片葦と菖蒲田の大蛇、竜子山
どんな伝承か
大字堀越の葦池は、昔、坂上田村麻呂が池のそばで休んで水を飲み、そこで夜が明けたので明石神社を祀ったところという。池の葦は葉が片方にだけ向くので片葦といわれ、馬や牛に食わせると病気になるという。南移の字菖蒲田では、菖蒲田の主の大蛇が美男の若者に化けて娘のもとへ通い、母が袖に糸を付けた針で跡をたどると、若者は蓬の原を抜けた菖蒲田で大蛇となって死んだ。
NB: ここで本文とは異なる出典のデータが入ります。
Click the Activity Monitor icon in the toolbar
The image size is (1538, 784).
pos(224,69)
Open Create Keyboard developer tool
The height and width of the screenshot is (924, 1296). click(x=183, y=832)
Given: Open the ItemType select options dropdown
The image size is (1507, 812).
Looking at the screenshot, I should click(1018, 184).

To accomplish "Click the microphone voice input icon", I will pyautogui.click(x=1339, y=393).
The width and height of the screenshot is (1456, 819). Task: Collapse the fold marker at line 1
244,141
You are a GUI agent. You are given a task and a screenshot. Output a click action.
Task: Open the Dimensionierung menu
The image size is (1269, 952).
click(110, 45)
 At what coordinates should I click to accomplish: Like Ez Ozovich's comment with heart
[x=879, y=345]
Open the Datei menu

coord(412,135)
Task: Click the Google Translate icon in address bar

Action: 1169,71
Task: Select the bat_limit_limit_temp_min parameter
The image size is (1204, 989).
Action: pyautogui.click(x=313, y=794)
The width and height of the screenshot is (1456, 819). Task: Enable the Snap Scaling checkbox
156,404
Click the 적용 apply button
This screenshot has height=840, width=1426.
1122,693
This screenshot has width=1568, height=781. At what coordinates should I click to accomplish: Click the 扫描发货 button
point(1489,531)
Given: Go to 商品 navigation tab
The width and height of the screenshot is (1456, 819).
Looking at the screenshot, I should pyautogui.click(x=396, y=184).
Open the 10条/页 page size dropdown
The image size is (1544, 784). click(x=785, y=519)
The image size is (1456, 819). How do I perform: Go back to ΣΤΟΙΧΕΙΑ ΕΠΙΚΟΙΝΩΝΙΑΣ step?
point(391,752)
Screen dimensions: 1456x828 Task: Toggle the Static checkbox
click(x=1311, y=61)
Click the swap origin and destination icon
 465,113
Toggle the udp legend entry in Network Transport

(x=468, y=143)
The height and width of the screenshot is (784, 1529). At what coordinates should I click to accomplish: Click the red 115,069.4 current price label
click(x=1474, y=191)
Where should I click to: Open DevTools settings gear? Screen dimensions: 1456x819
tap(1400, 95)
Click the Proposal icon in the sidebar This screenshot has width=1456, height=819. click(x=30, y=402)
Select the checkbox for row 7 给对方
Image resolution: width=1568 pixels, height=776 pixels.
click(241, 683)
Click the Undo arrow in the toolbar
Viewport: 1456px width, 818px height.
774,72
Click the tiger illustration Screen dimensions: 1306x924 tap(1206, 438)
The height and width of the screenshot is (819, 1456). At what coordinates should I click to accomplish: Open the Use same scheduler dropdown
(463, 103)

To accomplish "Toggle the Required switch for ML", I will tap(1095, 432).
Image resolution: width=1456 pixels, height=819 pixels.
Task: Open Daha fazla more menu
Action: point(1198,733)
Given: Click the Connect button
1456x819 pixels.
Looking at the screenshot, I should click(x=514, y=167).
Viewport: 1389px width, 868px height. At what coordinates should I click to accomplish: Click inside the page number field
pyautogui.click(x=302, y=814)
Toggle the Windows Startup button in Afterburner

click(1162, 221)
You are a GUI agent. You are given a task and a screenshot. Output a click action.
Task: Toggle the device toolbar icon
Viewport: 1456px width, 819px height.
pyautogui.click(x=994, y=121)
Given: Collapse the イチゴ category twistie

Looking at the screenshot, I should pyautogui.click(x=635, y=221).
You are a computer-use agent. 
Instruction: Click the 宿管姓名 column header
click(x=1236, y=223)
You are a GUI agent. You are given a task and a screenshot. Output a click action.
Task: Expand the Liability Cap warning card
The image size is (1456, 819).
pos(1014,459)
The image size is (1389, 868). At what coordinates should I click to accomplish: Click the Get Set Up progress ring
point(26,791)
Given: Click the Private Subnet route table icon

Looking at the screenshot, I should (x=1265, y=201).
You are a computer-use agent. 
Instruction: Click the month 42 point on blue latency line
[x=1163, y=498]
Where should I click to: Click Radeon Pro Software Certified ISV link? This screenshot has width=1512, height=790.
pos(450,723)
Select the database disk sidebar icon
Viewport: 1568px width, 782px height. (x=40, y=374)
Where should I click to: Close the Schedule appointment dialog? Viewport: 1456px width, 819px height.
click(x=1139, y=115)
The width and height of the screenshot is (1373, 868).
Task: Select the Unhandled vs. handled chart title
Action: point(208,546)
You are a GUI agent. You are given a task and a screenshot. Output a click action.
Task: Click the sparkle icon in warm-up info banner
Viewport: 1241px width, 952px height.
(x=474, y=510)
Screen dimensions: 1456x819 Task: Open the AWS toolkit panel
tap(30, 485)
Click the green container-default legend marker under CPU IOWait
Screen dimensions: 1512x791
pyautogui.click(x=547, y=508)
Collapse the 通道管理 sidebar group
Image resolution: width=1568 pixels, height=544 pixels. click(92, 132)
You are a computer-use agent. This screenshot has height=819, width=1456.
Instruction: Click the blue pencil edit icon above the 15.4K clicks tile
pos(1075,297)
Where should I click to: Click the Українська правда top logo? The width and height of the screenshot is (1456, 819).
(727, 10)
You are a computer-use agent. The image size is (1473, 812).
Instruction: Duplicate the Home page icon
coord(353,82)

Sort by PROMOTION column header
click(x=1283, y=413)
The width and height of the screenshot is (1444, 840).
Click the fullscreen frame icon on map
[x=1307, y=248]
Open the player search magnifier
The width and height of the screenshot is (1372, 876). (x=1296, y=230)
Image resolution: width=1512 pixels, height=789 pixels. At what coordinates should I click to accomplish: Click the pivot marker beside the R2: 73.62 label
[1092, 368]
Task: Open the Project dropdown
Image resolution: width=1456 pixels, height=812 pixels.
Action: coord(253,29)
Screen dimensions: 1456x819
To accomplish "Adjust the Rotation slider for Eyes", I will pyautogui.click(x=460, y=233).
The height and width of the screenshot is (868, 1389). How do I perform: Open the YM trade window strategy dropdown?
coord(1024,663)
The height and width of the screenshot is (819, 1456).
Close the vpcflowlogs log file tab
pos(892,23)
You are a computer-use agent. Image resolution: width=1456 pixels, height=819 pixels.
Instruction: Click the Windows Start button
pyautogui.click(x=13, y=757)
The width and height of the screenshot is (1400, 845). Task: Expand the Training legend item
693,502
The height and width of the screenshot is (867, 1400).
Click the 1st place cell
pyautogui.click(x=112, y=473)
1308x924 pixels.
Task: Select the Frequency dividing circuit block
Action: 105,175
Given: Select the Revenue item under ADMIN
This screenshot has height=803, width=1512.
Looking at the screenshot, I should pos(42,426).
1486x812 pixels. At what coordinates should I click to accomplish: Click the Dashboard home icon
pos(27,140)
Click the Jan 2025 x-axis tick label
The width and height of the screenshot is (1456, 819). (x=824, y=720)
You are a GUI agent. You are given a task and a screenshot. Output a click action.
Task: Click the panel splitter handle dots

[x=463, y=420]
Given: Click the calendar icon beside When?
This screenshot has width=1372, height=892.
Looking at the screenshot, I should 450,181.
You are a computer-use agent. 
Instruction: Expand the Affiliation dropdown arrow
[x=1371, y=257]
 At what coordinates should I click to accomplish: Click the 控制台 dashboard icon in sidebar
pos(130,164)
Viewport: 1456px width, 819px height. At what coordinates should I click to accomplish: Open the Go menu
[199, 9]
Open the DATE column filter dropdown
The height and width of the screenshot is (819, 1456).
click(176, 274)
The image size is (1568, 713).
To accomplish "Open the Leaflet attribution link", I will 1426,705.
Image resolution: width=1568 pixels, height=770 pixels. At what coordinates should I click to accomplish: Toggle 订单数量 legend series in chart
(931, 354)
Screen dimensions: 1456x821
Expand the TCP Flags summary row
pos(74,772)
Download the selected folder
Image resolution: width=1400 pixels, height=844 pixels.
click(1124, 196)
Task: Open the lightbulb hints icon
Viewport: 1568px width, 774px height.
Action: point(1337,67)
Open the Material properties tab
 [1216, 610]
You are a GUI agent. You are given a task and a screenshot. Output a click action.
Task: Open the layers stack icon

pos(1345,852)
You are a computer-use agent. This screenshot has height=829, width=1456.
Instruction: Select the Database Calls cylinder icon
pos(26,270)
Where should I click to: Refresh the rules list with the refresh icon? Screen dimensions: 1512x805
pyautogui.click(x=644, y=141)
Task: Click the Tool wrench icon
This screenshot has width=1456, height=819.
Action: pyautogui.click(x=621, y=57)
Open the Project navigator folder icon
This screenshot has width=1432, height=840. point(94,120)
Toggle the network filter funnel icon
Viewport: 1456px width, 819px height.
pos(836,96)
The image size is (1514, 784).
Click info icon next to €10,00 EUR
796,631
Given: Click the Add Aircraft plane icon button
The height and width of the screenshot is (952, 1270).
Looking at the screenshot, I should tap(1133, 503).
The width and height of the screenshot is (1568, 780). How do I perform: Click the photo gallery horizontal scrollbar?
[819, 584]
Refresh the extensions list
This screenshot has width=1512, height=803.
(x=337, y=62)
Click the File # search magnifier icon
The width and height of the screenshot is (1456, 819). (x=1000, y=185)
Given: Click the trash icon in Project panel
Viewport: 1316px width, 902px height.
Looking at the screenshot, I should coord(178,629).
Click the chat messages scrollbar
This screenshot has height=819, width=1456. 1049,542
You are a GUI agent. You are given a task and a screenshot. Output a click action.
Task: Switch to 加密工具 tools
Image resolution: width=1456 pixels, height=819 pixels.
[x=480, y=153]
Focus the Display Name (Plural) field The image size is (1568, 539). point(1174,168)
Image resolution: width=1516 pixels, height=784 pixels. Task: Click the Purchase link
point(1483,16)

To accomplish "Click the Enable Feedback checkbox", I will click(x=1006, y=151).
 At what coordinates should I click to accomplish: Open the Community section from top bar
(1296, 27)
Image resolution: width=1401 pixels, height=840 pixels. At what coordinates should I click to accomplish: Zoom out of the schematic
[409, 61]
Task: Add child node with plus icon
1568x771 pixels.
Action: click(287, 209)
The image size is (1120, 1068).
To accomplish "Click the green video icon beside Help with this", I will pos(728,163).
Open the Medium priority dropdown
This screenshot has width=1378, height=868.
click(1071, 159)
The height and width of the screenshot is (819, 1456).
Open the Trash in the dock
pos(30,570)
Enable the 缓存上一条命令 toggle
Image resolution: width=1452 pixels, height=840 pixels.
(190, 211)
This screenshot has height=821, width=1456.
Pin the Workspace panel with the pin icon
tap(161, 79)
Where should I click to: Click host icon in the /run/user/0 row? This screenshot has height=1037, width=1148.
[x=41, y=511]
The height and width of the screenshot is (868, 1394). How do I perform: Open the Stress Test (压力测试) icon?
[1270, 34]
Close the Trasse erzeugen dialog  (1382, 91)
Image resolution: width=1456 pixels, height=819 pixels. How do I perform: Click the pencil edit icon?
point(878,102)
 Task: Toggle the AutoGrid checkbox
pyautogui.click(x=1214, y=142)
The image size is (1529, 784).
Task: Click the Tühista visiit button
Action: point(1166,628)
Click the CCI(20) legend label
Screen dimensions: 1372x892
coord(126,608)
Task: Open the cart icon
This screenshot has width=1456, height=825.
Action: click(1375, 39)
蓬と菖蒲の湯で洗われた娘は死んだ蛇を産み、以来五月五日に屋根へ蓬と菖蒲をさすという。横道の伊母礼沢では、狩に出て帰らぬ若者を捜した竜子が山中に社を建てて息絶え、その山を竜子山と呼ぶようになった。
※伝承地の場所は必ずしも正確ではありません
出典の文献について
船引町史 民俗編――昔話と伝説(船引町(編)・船引町史・自治体史(民俗))
『船引町史 民俗編』第十一章所収の昔話と伝説。福島県船引町(現田村市)に伝わる口承を採録する。